Ira Levin could have been accused of doing some duplicating himself when The Stepford Wives was released, since it shares more than a few structural similarities with his earlier hit, Rosemary’s Baby. They’re both about women who gradually discover that they’ve been betrayed by their husbands, who value their own material desires and the validation of their patriarchal peers than their own wives, and they’re both about a sinister conspiracy gradually and subtly revealed in such a way that makes their protagonists fear for their lives and their sanity in roughly equal measure. As to the film versions, Rosemary’s Baby was a critical commercial smash while The Stepford Wives was a box office disappointment, although it did purportedly gain a larger audience thanks to subsequent TV viewings and home video.

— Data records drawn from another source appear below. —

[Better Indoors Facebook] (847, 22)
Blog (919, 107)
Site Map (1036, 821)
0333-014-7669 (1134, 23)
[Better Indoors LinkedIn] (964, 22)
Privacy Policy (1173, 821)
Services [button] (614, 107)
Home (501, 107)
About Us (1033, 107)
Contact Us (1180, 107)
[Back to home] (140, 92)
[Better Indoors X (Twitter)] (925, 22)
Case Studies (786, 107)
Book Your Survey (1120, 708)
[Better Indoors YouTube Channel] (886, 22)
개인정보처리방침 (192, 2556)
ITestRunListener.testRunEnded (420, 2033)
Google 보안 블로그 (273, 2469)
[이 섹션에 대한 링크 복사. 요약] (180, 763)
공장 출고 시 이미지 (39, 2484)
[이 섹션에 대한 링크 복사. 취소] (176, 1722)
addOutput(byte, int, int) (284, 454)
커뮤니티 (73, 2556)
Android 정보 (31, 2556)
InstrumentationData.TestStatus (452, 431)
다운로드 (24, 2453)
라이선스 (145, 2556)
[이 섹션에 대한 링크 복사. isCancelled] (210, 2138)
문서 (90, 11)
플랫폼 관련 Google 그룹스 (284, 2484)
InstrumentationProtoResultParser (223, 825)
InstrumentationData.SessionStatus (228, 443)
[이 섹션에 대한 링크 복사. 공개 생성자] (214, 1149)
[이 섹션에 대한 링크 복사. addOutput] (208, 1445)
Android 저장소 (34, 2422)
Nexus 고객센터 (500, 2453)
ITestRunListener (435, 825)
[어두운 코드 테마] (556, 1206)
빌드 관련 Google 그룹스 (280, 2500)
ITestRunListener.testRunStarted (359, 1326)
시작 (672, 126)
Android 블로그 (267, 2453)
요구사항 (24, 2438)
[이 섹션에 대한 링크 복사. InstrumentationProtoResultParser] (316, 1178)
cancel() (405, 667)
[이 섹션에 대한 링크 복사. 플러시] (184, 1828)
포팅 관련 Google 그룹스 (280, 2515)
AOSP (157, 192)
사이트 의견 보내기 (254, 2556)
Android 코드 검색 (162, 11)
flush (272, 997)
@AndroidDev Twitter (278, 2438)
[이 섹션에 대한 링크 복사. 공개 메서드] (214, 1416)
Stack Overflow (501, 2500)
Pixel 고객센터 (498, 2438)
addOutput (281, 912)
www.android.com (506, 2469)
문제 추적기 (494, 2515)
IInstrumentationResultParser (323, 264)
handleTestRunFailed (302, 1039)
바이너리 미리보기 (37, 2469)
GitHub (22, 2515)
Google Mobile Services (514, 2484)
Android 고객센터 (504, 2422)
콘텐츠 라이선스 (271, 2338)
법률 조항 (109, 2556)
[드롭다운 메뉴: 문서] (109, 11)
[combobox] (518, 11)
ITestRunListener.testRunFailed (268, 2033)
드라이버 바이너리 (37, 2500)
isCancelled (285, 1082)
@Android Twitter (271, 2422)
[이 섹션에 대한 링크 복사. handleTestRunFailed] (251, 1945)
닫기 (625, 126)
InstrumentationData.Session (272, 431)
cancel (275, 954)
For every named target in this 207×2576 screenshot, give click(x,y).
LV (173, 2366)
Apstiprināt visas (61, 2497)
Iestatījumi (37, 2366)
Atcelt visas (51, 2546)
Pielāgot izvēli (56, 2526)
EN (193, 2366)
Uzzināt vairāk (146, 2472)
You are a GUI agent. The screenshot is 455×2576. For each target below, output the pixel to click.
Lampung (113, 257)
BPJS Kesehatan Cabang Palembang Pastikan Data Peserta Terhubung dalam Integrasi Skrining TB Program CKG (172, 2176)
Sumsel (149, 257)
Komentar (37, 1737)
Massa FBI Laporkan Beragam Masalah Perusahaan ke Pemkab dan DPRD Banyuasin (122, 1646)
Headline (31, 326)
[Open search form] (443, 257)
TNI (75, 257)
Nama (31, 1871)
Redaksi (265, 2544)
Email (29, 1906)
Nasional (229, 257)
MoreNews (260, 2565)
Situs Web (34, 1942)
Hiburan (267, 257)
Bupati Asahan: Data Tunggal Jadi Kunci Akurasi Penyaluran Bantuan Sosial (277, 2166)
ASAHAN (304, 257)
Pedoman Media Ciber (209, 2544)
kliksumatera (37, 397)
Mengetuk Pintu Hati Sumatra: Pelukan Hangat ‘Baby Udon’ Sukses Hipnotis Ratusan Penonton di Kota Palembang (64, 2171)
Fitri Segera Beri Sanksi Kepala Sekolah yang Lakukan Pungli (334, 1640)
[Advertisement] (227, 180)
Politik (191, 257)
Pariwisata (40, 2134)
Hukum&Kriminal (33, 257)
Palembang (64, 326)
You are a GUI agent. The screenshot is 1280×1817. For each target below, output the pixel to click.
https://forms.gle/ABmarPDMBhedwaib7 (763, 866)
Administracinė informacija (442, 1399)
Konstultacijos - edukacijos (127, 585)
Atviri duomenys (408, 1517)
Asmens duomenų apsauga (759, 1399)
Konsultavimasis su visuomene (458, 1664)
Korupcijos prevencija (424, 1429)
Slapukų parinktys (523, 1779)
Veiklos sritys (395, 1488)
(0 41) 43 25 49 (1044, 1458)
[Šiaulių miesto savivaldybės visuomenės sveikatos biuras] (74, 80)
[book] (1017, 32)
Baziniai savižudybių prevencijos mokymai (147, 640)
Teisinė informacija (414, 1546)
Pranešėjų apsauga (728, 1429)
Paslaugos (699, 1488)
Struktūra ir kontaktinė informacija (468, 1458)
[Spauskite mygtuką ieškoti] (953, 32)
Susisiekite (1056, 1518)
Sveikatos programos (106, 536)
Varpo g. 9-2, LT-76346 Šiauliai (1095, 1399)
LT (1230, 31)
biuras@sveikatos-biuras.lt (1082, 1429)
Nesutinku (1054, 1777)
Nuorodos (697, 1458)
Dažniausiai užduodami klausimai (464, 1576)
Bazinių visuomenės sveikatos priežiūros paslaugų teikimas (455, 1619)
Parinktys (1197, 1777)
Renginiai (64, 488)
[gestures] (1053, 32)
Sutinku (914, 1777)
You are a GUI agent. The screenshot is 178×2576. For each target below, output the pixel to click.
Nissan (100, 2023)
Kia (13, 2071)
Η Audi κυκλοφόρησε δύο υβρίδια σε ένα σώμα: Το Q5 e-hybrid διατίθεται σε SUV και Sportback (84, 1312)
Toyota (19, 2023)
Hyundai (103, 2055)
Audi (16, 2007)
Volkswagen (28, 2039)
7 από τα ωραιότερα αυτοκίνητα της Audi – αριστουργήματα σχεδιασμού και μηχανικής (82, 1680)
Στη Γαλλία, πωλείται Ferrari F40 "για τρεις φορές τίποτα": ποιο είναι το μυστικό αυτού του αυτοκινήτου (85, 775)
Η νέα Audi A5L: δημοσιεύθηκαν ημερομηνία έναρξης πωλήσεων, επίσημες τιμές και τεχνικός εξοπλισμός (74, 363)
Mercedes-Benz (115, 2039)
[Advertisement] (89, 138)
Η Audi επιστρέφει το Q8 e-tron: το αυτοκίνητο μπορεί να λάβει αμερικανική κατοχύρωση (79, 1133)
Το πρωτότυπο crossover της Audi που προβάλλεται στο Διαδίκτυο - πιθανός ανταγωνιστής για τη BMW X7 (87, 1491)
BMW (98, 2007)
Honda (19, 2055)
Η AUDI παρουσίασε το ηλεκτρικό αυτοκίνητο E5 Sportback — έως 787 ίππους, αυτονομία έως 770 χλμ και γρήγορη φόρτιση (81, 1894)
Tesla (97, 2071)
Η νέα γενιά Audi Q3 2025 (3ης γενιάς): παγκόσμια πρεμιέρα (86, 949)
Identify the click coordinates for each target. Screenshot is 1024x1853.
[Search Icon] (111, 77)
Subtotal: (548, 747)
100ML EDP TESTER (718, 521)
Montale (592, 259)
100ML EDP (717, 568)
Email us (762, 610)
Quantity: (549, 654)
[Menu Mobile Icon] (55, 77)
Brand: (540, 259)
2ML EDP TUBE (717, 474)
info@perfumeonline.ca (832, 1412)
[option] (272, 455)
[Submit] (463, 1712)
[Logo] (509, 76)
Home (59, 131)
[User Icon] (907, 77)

Levin is one of my favorite novelists, he seems to have a natural gift for drawing out suspense, making it seem effortless but never mechanical (so to speak). His The Stepford Wifes is a very quick read, even if you know exactly where it’s going, characterized by not just Levin’s signature suspense but also a great satirical sense of humor as well. The film is funny in its own way but also owes something to the paranoid zeitgeist of 1970s Hollywood thrillers, Levin’s wicked humor is still there in the plot but it’s refracted by the film’s more somber tone, and the film’s Joanna, as well as the audience get a very cold comfort that the book doesn’t provide: an explicit confirmation that she’s not crazy, and that her belief in what’s happened to the Stepford wives is accurate.
Even if The Stepford Wives isn’t as funny a movie as it is a novel, it does make up some of the slack thanks to Paula Prentiss. She plays Bobbie, Joanna’s only friend in Stepford and the only other wife who doesn’t act like an automaton, with an infectious, bouncy wit, and for me anyway is the true star of the film.
Commercial disappointment aside, The Stepford Wives did manage to spawn three made-for-TV sequels in the 80s and 90s: 1980’s Revenge of the Stepford Wives, 1987’s The Stepford Children, and 1996’s The Stepford Husbands. It also got a comedic remake directed by Frank Oz. I haven’t seen it yet but a quick look at the screenplay tells me the word “Disney” only appears in it once, which could have been interpreted as a bad omen — the robots were already being put in place, and it wouldn’t be long before they’d take over completely.